Estimating the cost/timeline is providing an endpoint of the project. This is the definition of success (or failure) of the project. This doesn’t mean that you can use this to monitor whether a project is on track on a regular basis.

When you start to question the stakeholders for the reason the monitoring, what I’ve found is that what they really want to know is “Are we on track to deliver the project based on what was projected”. I’ve never found that monitoring on a granular level can give the right level of confidence to the stakeholders.

So what’s the answer? Milestones. A milestone is a point in time that you can use to check whether you’ve completed the required things that will get you towards that outcome. These don’t need to be “finished” things, they shouldn’t be a “number of stories” or an “amount of points”, they should, however, give you an indication that you’re on the right road, and you’re heading in the right direction, at the right pace. I would also encourage you to see these not a Date (i.e. 12:36pm on March 25th), but more a vague range like “End of March” or “Before the summit”.

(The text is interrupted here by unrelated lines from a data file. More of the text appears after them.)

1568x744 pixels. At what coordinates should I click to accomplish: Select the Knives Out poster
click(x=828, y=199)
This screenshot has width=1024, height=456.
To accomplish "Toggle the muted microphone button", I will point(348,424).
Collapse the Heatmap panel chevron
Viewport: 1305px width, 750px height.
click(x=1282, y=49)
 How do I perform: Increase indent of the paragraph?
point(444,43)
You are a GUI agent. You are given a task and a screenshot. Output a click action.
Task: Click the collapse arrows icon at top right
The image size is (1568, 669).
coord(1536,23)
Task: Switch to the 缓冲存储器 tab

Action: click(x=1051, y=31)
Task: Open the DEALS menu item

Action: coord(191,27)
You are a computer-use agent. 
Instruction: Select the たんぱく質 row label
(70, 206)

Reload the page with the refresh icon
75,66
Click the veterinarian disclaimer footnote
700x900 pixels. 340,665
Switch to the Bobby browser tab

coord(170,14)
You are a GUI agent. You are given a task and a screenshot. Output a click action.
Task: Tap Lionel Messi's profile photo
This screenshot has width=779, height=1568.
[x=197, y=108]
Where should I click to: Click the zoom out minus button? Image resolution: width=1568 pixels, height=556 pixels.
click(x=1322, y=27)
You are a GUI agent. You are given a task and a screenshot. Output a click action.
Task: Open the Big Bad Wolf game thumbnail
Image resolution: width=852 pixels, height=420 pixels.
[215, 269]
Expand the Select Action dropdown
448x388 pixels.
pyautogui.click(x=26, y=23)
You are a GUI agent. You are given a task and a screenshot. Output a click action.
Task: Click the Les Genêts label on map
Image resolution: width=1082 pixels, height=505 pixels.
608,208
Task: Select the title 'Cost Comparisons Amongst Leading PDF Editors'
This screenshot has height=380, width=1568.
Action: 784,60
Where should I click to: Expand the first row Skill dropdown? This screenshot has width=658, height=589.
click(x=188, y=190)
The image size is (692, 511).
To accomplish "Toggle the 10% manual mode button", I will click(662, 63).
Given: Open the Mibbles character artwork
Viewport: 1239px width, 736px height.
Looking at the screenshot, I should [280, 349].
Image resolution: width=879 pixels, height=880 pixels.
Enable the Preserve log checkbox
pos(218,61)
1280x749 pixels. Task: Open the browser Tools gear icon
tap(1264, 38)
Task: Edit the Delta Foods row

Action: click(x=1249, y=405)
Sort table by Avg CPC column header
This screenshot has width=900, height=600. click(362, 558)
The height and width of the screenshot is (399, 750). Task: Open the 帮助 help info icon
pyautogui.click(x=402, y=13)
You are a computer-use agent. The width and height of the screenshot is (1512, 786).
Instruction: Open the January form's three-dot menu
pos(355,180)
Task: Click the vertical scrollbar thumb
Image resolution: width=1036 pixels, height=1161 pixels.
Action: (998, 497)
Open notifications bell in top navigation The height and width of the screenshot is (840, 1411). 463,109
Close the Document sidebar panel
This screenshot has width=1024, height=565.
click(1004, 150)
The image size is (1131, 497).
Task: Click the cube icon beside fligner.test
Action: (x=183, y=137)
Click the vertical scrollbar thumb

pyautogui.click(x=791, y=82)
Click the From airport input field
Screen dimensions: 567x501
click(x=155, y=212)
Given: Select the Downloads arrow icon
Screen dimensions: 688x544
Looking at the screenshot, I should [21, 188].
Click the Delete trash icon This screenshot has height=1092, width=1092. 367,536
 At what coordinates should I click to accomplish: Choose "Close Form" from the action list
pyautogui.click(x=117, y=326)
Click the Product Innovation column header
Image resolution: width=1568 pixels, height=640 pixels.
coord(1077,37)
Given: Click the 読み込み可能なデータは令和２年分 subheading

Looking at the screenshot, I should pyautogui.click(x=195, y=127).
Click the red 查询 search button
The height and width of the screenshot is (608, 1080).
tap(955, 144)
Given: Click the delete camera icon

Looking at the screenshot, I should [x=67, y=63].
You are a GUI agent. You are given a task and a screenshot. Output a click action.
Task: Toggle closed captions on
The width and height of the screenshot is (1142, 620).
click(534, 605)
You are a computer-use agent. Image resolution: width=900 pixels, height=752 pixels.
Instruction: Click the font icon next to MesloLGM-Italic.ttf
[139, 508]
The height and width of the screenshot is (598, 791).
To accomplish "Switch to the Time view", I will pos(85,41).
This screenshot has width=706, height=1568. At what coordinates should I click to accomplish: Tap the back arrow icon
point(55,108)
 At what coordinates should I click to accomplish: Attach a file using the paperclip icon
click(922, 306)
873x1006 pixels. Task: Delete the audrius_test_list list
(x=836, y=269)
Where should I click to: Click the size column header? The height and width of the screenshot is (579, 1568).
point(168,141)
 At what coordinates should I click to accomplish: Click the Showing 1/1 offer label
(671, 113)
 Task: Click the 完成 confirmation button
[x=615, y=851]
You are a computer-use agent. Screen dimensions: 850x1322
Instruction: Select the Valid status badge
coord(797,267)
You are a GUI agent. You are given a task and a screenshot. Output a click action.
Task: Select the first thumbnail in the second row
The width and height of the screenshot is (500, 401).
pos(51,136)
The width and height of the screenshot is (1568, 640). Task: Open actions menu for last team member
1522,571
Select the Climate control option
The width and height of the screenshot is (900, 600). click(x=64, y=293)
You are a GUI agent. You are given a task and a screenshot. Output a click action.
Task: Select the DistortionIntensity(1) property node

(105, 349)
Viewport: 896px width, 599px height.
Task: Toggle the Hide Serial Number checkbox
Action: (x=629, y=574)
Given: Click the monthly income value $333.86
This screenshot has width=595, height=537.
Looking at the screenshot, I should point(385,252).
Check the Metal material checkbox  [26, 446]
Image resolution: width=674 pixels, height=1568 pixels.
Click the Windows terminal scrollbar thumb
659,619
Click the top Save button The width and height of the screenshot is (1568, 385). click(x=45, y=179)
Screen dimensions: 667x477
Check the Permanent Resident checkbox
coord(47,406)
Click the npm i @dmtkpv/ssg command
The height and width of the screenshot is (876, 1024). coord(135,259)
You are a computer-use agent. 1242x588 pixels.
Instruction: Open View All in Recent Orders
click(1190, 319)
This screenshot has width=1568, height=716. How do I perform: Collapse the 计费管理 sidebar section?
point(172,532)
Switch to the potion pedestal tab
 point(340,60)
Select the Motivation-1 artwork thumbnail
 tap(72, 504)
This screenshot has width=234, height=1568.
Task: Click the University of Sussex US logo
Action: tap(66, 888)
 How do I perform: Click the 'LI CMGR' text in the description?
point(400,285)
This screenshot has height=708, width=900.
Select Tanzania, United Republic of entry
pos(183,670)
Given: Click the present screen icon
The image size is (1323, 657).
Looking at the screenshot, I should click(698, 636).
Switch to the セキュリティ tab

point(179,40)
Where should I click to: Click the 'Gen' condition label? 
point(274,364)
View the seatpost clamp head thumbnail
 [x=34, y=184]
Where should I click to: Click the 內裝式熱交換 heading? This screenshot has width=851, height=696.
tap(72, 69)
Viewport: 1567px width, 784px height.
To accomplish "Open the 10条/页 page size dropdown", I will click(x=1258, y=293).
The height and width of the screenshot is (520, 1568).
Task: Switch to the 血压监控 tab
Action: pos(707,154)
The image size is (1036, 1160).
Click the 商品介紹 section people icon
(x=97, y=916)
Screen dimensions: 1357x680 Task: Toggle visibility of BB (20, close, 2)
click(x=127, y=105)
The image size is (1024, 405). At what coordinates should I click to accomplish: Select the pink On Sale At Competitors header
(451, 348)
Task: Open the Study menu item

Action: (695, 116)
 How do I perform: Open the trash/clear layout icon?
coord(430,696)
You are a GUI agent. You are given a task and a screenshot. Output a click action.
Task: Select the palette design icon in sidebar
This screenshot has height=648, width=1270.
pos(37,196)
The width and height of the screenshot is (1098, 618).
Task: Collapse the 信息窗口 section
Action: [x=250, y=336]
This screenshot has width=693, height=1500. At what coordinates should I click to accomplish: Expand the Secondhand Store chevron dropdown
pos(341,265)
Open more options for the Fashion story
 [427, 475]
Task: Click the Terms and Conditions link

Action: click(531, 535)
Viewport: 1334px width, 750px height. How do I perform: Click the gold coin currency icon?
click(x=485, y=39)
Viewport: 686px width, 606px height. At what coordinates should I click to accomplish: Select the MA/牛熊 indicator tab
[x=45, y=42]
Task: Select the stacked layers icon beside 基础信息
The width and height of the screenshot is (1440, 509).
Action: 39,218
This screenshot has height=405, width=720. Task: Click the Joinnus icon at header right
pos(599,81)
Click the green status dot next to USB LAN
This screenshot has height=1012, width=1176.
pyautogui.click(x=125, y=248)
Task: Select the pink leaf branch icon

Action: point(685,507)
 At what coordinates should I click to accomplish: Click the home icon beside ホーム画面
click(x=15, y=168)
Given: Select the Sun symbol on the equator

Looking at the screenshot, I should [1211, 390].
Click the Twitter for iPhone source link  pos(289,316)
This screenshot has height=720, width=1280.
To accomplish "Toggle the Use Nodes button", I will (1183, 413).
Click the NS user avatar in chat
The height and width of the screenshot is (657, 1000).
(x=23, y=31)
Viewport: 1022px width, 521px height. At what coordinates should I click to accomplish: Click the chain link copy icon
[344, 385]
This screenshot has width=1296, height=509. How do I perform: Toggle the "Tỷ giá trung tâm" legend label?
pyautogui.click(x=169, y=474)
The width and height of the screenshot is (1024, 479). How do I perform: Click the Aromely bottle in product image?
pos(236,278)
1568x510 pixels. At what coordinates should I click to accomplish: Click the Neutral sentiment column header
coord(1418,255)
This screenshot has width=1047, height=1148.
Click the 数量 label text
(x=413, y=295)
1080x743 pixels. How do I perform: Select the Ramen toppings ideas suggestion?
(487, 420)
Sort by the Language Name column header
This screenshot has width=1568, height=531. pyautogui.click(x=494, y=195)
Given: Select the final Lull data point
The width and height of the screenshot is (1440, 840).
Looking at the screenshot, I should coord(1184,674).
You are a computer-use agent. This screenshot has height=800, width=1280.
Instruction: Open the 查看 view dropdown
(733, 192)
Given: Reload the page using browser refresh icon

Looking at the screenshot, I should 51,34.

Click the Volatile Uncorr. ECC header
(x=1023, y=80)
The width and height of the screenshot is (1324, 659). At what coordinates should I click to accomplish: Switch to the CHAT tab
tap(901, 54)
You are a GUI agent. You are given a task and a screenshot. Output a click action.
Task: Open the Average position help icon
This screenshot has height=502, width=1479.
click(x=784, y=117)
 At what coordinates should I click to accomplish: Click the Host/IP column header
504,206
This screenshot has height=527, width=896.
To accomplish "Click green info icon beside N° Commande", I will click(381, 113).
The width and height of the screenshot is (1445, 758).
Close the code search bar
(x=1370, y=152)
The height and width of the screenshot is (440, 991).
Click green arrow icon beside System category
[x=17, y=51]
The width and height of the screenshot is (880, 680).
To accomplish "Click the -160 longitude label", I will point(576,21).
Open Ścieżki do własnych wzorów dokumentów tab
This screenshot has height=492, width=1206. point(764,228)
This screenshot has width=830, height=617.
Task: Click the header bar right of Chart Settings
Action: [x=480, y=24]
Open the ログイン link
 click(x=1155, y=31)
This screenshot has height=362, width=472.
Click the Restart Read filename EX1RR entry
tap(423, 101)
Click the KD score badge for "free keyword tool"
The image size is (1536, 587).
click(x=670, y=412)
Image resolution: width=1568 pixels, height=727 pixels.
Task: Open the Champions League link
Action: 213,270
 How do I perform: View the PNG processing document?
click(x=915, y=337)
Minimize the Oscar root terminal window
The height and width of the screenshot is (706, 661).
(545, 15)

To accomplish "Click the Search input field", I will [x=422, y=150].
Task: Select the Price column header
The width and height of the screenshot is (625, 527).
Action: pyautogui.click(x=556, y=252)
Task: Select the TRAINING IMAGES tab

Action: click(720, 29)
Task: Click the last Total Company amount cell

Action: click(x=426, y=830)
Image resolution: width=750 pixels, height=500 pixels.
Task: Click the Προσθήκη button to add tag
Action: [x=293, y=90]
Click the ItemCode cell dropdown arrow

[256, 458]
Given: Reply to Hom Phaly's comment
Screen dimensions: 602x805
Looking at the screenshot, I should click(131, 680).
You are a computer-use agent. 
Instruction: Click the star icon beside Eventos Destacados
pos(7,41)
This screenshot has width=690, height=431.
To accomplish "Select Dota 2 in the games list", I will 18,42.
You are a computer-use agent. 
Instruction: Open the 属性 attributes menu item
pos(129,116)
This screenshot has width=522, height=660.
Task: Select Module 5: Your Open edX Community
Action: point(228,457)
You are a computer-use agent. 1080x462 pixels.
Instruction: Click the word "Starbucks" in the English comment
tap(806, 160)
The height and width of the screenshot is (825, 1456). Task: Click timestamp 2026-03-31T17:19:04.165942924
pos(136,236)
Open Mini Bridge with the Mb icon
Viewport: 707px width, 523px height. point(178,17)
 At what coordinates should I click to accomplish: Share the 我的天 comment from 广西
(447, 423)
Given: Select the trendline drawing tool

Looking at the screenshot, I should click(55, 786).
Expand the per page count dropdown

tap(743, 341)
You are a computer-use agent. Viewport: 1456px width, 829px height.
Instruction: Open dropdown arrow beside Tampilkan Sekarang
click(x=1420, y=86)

Breaking up a larger project into a series of milestones that provide tangible outputs is BY FAR the best way to give stakeholders the confidence that the project is heading the right direction. These milestones should have defined outcomes that are tangible, demoable, and show a progression to the overall outcome of the project.

Defining the milestones is something that you should do as a collaborative task with the WHOLE team, and include the stakeholders. If the stakeholders don’t want to be involved in that, they likely only care about the end goal, and therefore the monitoring isn’t really important.

There is literally know better way to give the stakeholders the confidence that you know what you’re doing, and you’re on time/budget. There is no amount of numbers, spreadsheets, Gantt charts or (god forbid) powerpoints, that can replace actually talking to people regularly, and showing them the things they asked for.

Conclusion

To summarise my stance on this:

  • Large project estimation is important, and relatively easy to achieve with a degree of variance.
  • Monitoring of the progress of Large projects should use different information than estimation.
  • Estimation shouldn’t be used to produce a number that is tracked

In general, moving to outcome tracking on smaller iterations is where I desire all my teams to be. This is all about empowerment and trusting the teams to deliver value than work to metrics that don’t map to business value.